Over the weekend I got a question from a viewer/reader that I thought might be helpful for me to share my answer with many of you who might be wondering the same thing. I want to preface the answer by saying that, for the most part, all trade ideas that I detail on RiskReversal, CNBC and Fidelity’s In The Money I do with the idea of offering an alternative to buying or selling the underlying stock or etf, with defined risk and with a close eye on the probability of likely outcomes. All of the above feeds into the main reasons I often detail vertical call or put spreads so that the reader/viewer can best get their head around risk vs reward.
View – Alex:
You always construct bullish spreads with Calls and bearish spreads with Puts. What’s the difference between a bullish call spread and a bullish put spread?
Alex, thanks for the question, and it is a very good one… Let’s look at Micron (MU), August expiration options chain.
To your question, a lot of it has to do what you are willing to risk vs your potential reward.
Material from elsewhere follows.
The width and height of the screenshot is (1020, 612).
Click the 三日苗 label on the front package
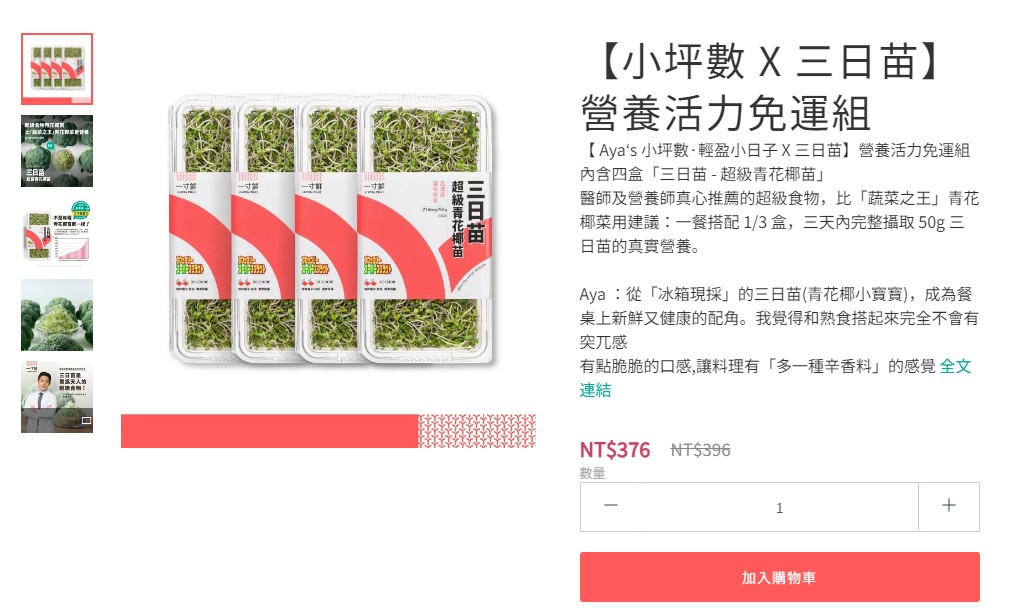point(476,211)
If I am bullish, and targeting $60 over the next nearly two months, and I want to express this view using options with DEFINED RISK, I can buy a call, call spread (or other complicated strategies like butterflies), or sell a put (which defines risk to a certain point) or sell a put spread. Let’s focus on the spreads to answer your question.
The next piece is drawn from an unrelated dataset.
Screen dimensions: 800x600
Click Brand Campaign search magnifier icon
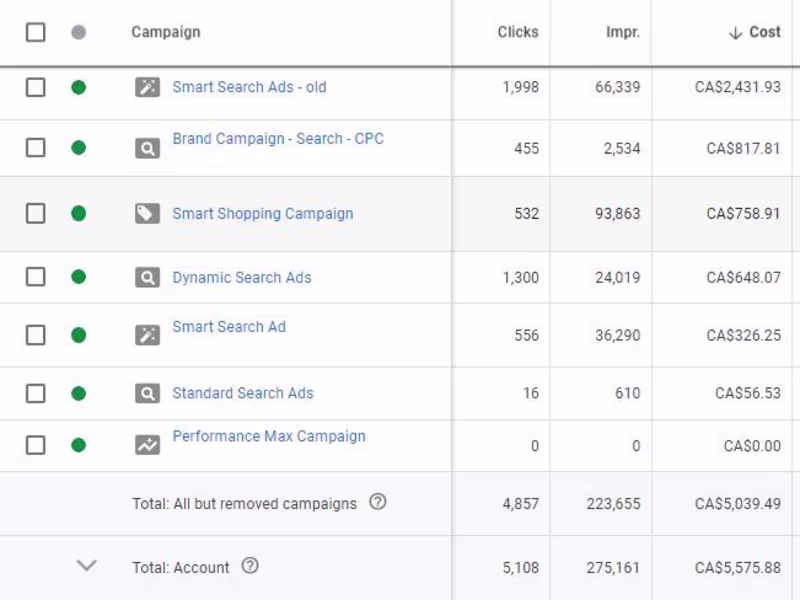coord(147,149)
Call Spread with the stock closing yesterday at essentially at $50, the Aug 50 – 60 call spread costs $2.60 (buying 1 Aug 50 call for 3.10 & selling 1 Aug 60 call at 50 cents). The trade breaks even at $52.60, up 5%, has a profit potential of up to $7.40, or up to 15% of the stock price with a max potential gain of $7.40 if MU is $60 or higher on Aug expiation, up 20%. So I would be risking 5% of the stock price, for a break-even up 5%, with a max potential gain of 15% if the stock is up 20% on Aug expiration. The options market is saying there is about a 40% probability of break-even on Aug expiration, about a 30% probability that the stock will be at $55 on Aug expiration, at which point the trade would be worth $5, or nearly a double, a 20% probability that the stock will be at $57.50 and be worth $7.50 and only a 15% probability that the stock will be at $60 and be worth $10 nearly 3x the premium at risk. I can figure this out be looking at the delta of each option right now. The delta will change as the stock price moves in and out of the money of the strikes, in the case of calls, they will be worth more as they go greater in the money and less as they go further out of the money. The opposite for puts.
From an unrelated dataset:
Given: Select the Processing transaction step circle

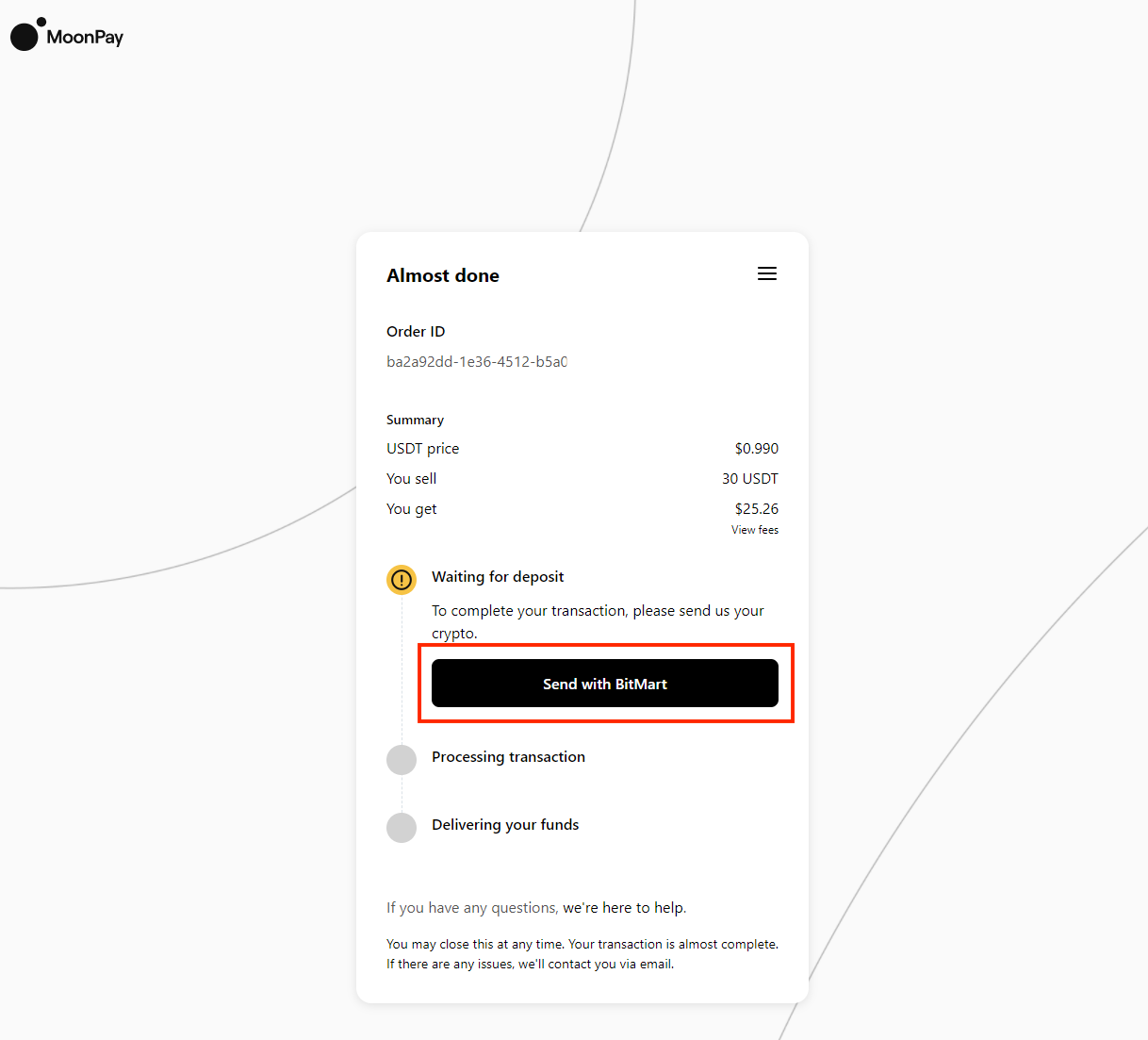Looking at the screenshot, I should click(x=402, y=759).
Let’s look at selling a put spread, If I were to SELL the Aug 50 – 40 put spread I would receive $2.60 (selling 1 Aug 50 put at $3.10 and buying 1 Aug 40 put for 50 cents). This trade only has a profit potential of $2.60, or about 5% of the stock price, but has risks of losses up to $7.40, the difference between the short premium received and the rest of the width of the $10 wide put spread, so in this case compared to above, rather than risking $2.60 to possibly make up to $2.60, but risks losing up to $7.40. Now the major difference is that the probability of making the whole $2.60 is much higher than the probability of breaking even on the upside of the call spread. For instance, on Aug expiration if the stock is $50.01 then the seller of this put spread would receive the entire premium, with the stock near $50 this has a nearly 50% probability, basically, it is a coin flip. The delta on the Aug 47.50 put is about 35, suggesting that there is about a 35% probability that this trade is about break-even on Aug expiration, be below that the odds of losses greater than the LONG call spread start to decrease, there is about 25% chance the stock is at $45 which would equal a $2.40 loss on Aug expiration, a 15% chance of the stock being at $42.50 for a $4.90 loss and a 10% probability that the stock is at $40, down 20% for a $7.40 loss on Aug expiration.
So the major difference is that the long call spread has a high probability of a small loss, while a short put spread has a high probability of a small gain. While the long call spread has a low probability of a large gain, the short put spread only has the possibility of a 5% gain under the best-case scenario, so it really comes down to one’s conviction level and risk tolerance.